Osnabrück Studium in Osnabrück wird teurer: Beitrag für Studierendenwerk steigt um fast 60 Prozent
Das Studierendenwerk Osnabrück fordert ab dem Wintersemester 2026 von den Studierenden in Osnabrück, Lingen und Vechta deutlich höhere Beiträge. Als Grund für die Beitragserhöhung nennt es steigende Kosten und zu geringe Landesmittel.
Studierende der Universitäten Osnabrück und Vechta sowie der Hochschule Osnabrück müssen bald deutlich höhere Beiträge für das Studierendenwerk Osnabrück zahlen. Dies habe der Verwaltungsrat am 11. Dezember 2025 beschlossen, schreibt das Studierendenwerk auf seiner Internetseite.
Aktuell beträgt der sogenannte Studierendenwerksbeitrag 93 Euro pro Semester. Zum Wintersemester 2026/2027 soll er um 42 auf 135 Euro steigen (plus 45 Prozent), zum Wintersemester 2027/2028 um weitere 12 auf 147 Euro (plus neun Prozent). Insgesamt bedeutet die Beitragserhöhung von 93 auf 147 Euro eine Zunahme von 58 Prozent.
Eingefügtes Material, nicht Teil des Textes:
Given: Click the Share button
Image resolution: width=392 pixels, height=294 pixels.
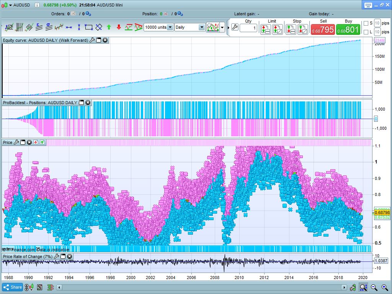Looking at the screenshot, I should (x=13, y=287).
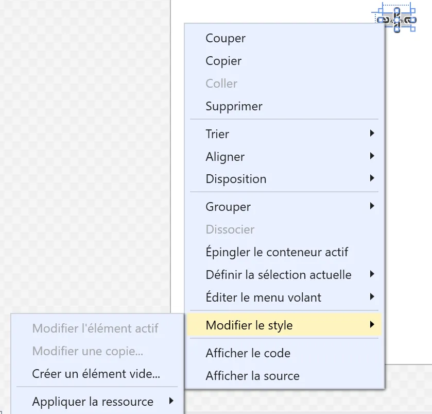The width and height of the screenshot is (432, 414).
Task: Choose Supprimer menu entry
Action: 234,106
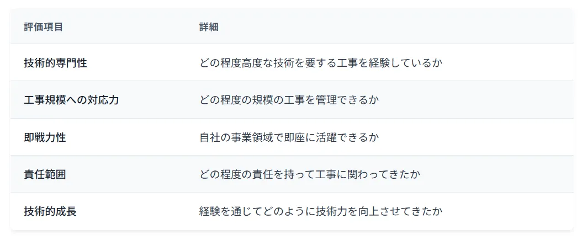
Task: Click the word 事業領域 in the third description
Action: point(252,137)
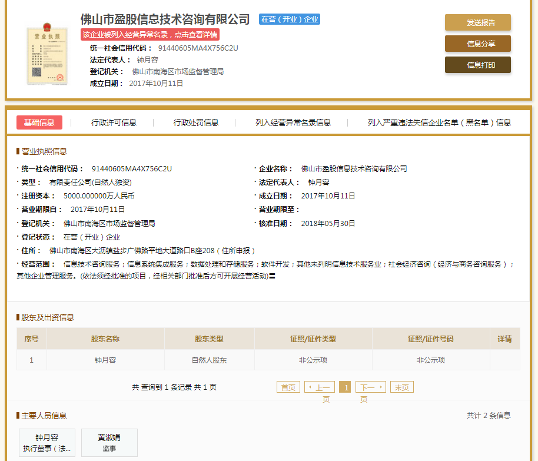Viewport: 538px width, 461px height.
Task: Switch to 列入经营异常名录信息 tab
Action: coord(293,122)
Die finanzielle Lage des Osnabrücker Studierendenwerks habe sich in den vergangenen Jahren „deutlich verschärft“. Während die Kostensteigerungen in den Jahren 2022/2023 noch durch Sondermittel des Landes abgefedert werden konnten, seien diese zusätzlichen Hilfen inzwischen ausgelaufen.
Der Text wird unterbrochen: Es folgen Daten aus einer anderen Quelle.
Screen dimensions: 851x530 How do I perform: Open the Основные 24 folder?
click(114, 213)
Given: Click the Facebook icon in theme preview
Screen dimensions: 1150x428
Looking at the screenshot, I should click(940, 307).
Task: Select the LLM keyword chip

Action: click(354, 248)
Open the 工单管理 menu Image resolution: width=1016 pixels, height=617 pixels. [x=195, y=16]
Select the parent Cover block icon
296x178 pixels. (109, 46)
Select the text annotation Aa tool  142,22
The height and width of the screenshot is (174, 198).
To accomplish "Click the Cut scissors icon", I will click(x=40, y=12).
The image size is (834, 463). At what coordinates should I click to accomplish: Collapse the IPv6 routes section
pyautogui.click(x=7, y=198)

Die Erhöhungen seien erforderlich, um Einnahmeverlusten aus rückläufiger Finanzhilfe, den Folgen sinkender Studentenzahlen sowie den jährlichen strukturellen Personal- und Sachkostensteigerungen entgegenzuwirken.
In Niedersachsen sei die Finanzhilfe des Landes für die Studierendenwerke in den vergangenen 25 Jahren nominal um 3,2 Prozent angepasst worden. „Zum Vergleich: Im gleichen Zeitraum stiegen die Ausgaben für den Landeshaushalt um 102,7 Prozent und die Studierendenwerksbeiträge zur Kompensation der Kostensteigerungen um 388 Prozent“, schreibt das Studierendenwerk Osnabrück.
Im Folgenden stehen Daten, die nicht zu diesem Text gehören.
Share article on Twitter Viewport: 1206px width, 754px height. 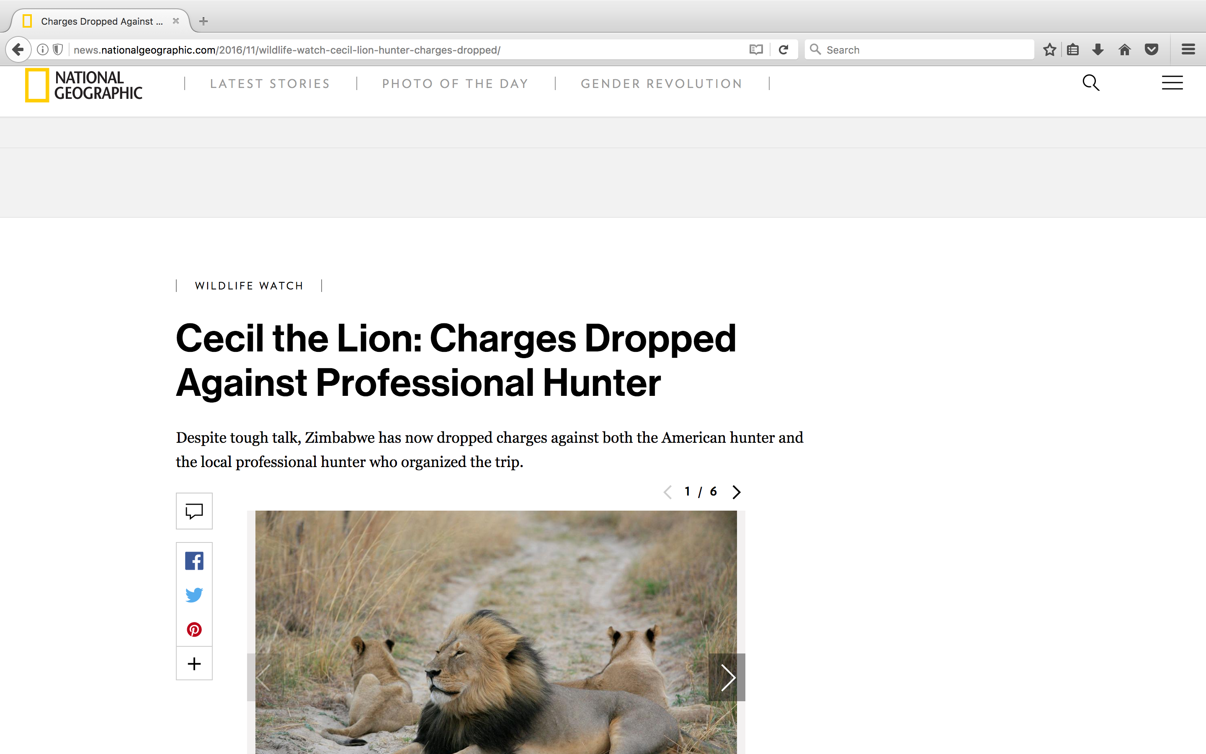(194, 595)
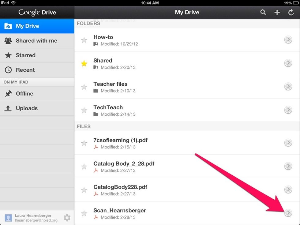This screenshot has width=300, height=225.
Task: Refresh the My Drive file list
Action: (291, 12)
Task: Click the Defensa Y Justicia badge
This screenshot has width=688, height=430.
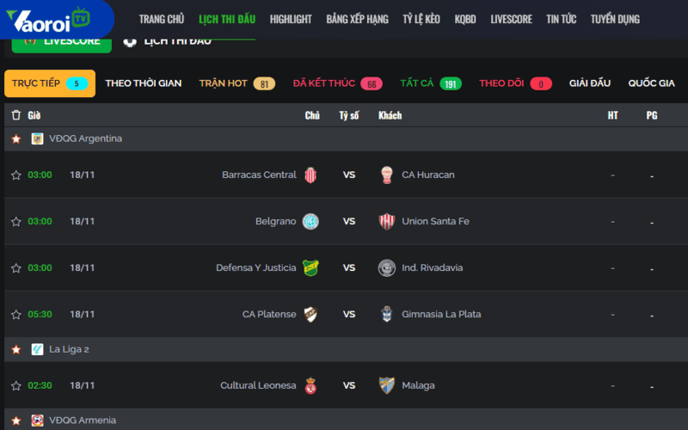Action: [310, 267]
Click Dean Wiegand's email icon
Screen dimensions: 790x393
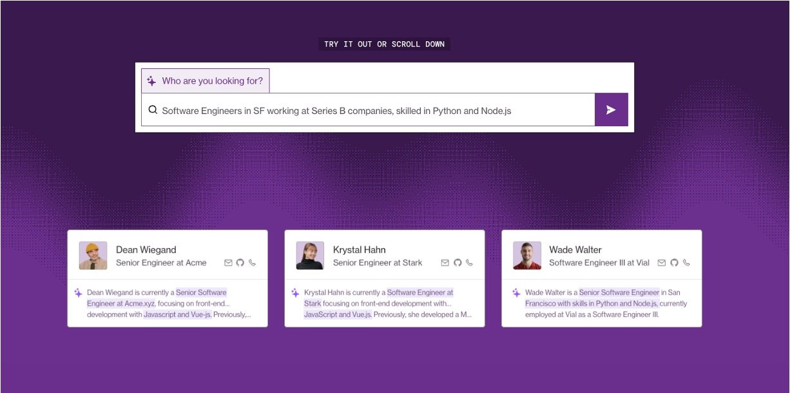click(228, 263)
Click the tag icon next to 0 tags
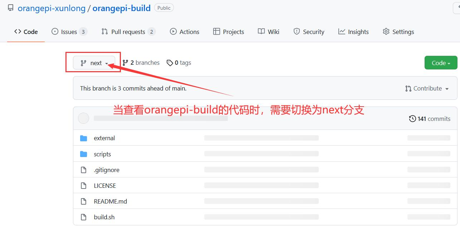This screenshot has width=460, height=230. pos(170,63)

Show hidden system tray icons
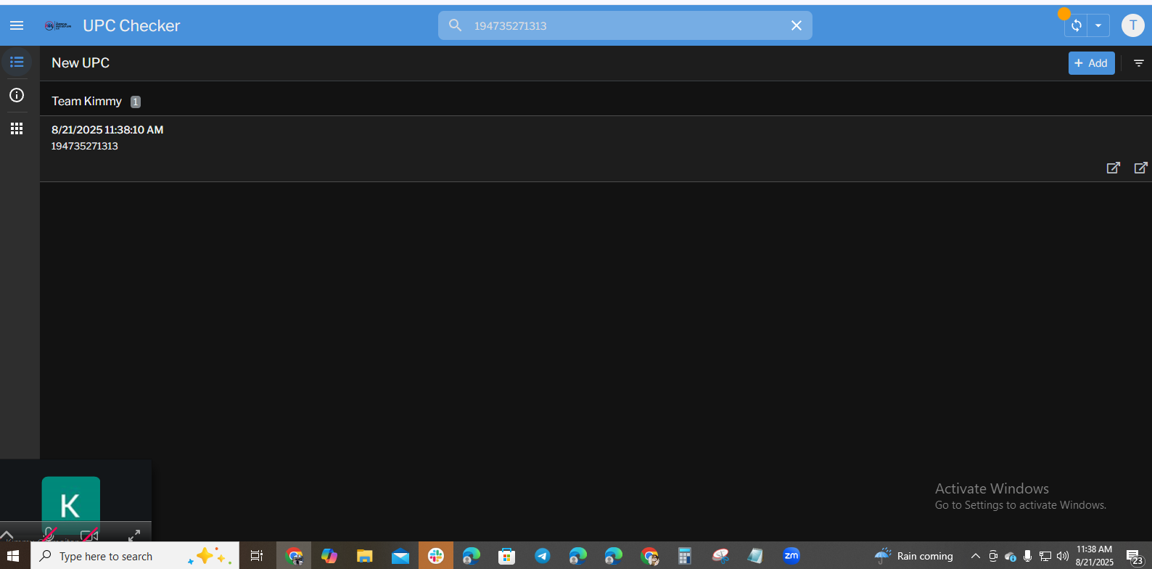click(976, 556)
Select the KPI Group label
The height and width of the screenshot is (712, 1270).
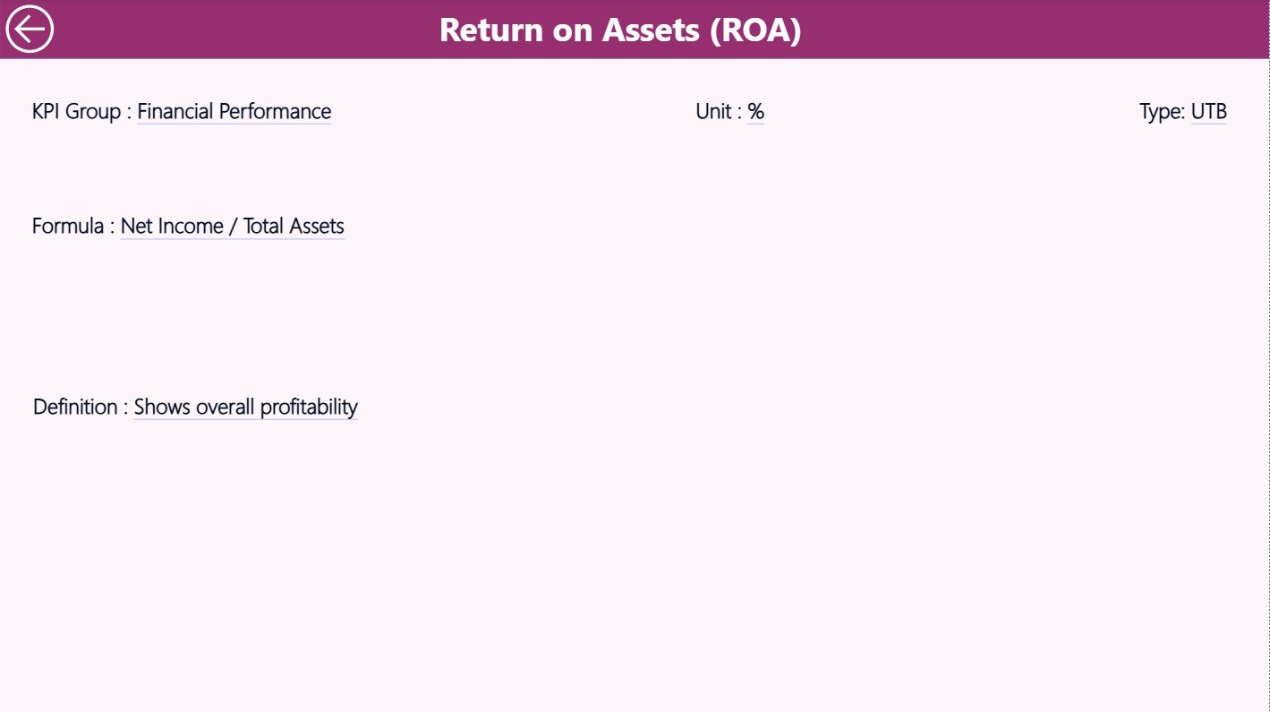pyautogui.click(x=76, y=111)
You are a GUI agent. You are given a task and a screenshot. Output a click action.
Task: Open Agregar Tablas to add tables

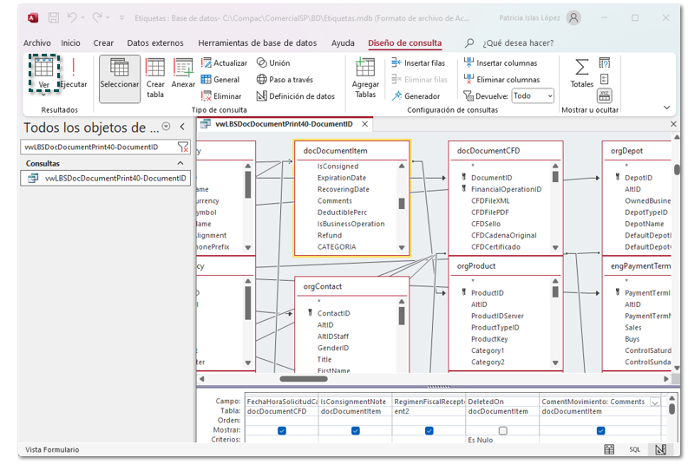365,76
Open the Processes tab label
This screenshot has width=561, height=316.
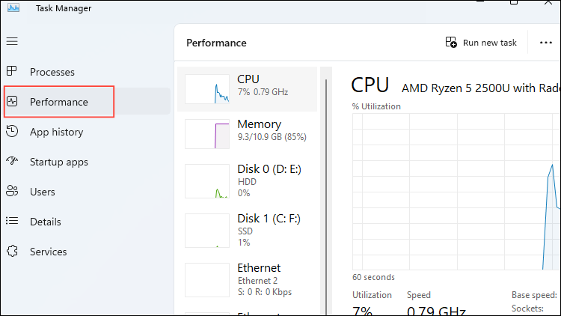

Die letzte Anpassung der Finanzhilfe habe lediglich rund neun Prozent der Tarifsteigerungen der niedersächsischen Studierendenwerke für das Wirtschaftsjahr 2024 gedeckt.
In den kommenden Jahren sei mit jährlichen Kostensteigerungen von rund zwei bis fünf Prozent in den Bereichen Personal, Energie, Zinsen und Sachausgaben zu rechnen. Hinzu kämen Aufwendungen für den Erhalt der Infrastruktur sowie für energetische Sanierungen der Wohnanlagen, die sich aus den Klimazielen des Landes Niedersachsen ergeben.
Das Studierendenwerk fordert weiterhin von der Landespolitik, die öffentliche Finanzierung an die Kostenentwicklung anzupassen. Angesichts hoher Beiträge, steigender Lebenshaltungskosten und zunehmender Mietbelastungen gerieten viele Studierende finanziell an ihre Grenzen.
Niedersachsen sei kein Einzelfall. Bundesweit kämpften Studierendenwerke mit unzureichender Landesförderung. Der Dachverband der Studierendenwerke fordere daher höhere Länderzuschüsse.
Auch Studierende seien durch massiv steigende Kosten immer stärker finanziell belastet. Die anhaltend hohe Inflation treibe insbesondere die Ausgaben für Wohnen, Energie und Lebensmittel nach oben, während die staatliche Unterstützung nicht Schritt halte. So liege die Wohnpauschale im BAföG weiterhin bei 380 Euro, während die durchschnittliche WG-Miete für Studierende bereits bei 493 Euro liegt.